> [WORK REQUIRED]: Two lines in the data below mark the range: the one with "Research ↓ (652, 99)" and the one with "[link] (68, 23)". Return both, along with every line between them, exactly.

+++

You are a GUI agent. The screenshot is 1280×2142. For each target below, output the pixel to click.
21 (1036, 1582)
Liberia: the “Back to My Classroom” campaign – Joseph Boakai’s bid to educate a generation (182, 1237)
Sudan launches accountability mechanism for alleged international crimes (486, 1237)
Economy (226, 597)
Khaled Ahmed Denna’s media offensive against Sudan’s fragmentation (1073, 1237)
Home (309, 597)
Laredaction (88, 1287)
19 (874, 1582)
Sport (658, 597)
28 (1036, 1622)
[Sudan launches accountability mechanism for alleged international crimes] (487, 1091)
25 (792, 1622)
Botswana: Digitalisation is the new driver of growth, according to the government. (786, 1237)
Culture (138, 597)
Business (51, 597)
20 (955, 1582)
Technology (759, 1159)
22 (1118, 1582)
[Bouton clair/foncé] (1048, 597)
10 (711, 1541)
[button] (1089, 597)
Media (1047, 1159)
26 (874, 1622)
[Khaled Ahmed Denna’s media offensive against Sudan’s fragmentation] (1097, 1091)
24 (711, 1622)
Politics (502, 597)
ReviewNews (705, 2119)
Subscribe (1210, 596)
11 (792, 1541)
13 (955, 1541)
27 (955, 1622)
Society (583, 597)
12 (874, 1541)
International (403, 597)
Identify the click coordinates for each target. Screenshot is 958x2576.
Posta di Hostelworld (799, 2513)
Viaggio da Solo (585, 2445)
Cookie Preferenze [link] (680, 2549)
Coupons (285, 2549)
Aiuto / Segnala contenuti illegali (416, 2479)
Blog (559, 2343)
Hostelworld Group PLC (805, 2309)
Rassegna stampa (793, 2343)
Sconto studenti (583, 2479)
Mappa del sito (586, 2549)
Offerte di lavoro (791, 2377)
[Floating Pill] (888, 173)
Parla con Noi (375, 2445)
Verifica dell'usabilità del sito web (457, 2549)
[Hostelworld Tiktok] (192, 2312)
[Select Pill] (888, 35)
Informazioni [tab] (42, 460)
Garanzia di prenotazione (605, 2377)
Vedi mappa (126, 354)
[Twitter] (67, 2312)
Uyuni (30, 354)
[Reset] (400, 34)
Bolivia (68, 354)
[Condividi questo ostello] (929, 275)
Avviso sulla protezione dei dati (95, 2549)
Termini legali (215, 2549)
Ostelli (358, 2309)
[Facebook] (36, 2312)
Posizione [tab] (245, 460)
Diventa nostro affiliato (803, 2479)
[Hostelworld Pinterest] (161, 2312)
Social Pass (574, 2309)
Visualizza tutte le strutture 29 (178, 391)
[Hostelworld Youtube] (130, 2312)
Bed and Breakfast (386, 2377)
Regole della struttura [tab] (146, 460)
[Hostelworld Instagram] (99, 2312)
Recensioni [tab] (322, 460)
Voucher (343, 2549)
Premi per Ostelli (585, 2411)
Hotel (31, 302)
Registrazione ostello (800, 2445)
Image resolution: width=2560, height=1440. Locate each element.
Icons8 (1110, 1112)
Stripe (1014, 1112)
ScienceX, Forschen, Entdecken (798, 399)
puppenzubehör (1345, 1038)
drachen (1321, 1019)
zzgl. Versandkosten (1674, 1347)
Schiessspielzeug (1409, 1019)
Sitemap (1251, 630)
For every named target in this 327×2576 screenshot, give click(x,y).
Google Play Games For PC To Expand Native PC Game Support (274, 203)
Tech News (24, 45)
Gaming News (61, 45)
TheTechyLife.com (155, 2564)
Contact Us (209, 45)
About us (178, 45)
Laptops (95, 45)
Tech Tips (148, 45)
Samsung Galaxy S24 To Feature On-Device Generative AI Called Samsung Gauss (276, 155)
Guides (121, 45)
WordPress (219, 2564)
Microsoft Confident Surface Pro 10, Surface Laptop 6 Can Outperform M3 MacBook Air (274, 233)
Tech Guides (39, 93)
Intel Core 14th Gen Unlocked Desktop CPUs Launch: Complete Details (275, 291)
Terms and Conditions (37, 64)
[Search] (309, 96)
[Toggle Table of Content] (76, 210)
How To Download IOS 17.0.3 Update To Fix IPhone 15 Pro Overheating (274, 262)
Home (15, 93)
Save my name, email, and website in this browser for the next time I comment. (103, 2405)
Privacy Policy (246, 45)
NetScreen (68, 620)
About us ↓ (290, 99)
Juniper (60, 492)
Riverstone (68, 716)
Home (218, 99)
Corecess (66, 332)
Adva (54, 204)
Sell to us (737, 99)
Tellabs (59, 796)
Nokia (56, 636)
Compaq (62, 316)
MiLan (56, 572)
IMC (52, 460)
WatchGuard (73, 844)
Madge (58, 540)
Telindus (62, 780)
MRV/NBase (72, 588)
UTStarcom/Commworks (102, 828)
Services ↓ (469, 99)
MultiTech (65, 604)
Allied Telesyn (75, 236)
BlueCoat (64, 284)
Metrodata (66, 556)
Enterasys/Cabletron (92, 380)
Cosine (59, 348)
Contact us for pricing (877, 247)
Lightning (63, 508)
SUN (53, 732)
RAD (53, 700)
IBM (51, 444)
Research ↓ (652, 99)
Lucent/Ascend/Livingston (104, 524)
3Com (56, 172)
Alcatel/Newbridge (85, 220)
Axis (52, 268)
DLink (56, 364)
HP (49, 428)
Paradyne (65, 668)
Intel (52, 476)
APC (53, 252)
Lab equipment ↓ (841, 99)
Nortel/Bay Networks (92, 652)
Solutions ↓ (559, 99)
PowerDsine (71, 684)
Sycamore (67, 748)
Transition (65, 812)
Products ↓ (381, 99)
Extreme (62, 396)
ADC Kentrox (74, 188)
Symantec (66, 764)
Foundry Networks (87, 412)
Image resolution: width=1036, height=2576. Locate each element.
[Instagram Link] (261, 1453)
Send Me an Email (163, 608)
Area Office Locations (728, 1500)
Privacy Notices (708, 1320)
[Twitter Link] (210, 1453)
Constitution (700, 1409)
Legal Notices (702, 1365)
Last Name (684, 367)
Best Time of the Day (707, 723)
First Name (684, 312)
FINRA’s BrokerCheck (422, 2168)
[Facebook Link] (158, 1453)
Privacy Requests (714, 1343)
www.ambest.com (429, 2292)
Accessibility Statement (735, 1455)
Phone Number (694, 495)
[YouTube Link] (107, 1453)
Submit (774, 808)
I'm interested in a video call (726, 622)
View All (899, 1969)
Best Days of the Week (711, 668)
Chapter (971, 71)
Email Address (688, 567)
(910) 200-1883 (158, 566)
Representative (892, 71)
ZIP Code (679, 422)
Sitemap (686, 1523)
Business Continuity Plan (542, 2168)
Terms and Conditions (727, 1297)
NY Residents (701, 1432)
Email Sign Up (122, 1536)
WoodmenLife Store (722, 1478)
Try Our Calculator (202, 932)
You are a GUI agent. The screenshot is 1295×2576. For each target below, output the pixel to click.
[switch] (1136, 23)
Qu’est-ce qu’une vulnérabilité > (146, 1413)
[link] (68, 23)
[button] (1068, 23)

+++

> [EXERCISE OUTPUT]:
Research ↓ (652, 99)
Lucent/Ascend/Livingston (104, 524)
3Com (56, 172)
Alcatel/Newbridge (85, 220)
Axis (52, 268)
DLink (56, 364)
HP (49, 428)
Paradyne (65, 668)
Intel (52, 476)
APC (53, 252)
Lab equipment ↓ (841, 99)
Nortel/Bay Networks (92, 652)
Solutions ↓ (559, 99)
PowerDsine (71, 684)
Sycamore (67, 748)
Transition (65, 812)
Products ↓ (381, 99)
Extreme (62, 396)
ADC Kentrox (74, 188)
Symantec (66, 764)
Foundry Networks (87, 412)
Image resolution: width=1036, height=2576. Locate each element.
[Instagram Link] (261, 1453)
Send Me an Email (163, 608)
Area Office Locations (728, 1500)
Privacy Notices (708, 1320)
[Twitter Link] (210, 1453)
Constitution (700, 1409)
Legal Notices (702, 1365)
Last Name (684, 367)
Best Time of the Day (707, 723)
First Name (684, 312)
FINRA’s BrokerCheck (422, 2168)
[Facebook Link] (158, 1453)
Privacy Requests (714, 1343)
www.ambest.com (429, 2292)
Accessibility Statement (735, 1455)
Phone Number (694, 495)
[YouTube Link] (107, 1453)
Submit (774, 808)
I'm interested in a video call (726, 622)
View All (899, 1969)
Best Days of the Week (711, 668)
Chapter (971, 71)
Email Address (688, 567)
(910) 200-1883 (158, 566)
Representative (892, 71)
ZIP Code (679, 422)
Sitemap (686, 1523)
Business Continuity Plan (542, 2168)
Terms and Conditions (727, 1297)
NY Residents (701, 1432)
Email Sign Up (122, 1536)
WoodmenLife Store (722, 1478)
Try Our Calculator (202, 932)
You are a GUI agent. The screenshot is 1295×2576. For each target below, output the pixel to click.
[switch] (1136, 23)
Qu’est-ce qu’une vulnérabilité > (146, 1413)
[link] (68, 23)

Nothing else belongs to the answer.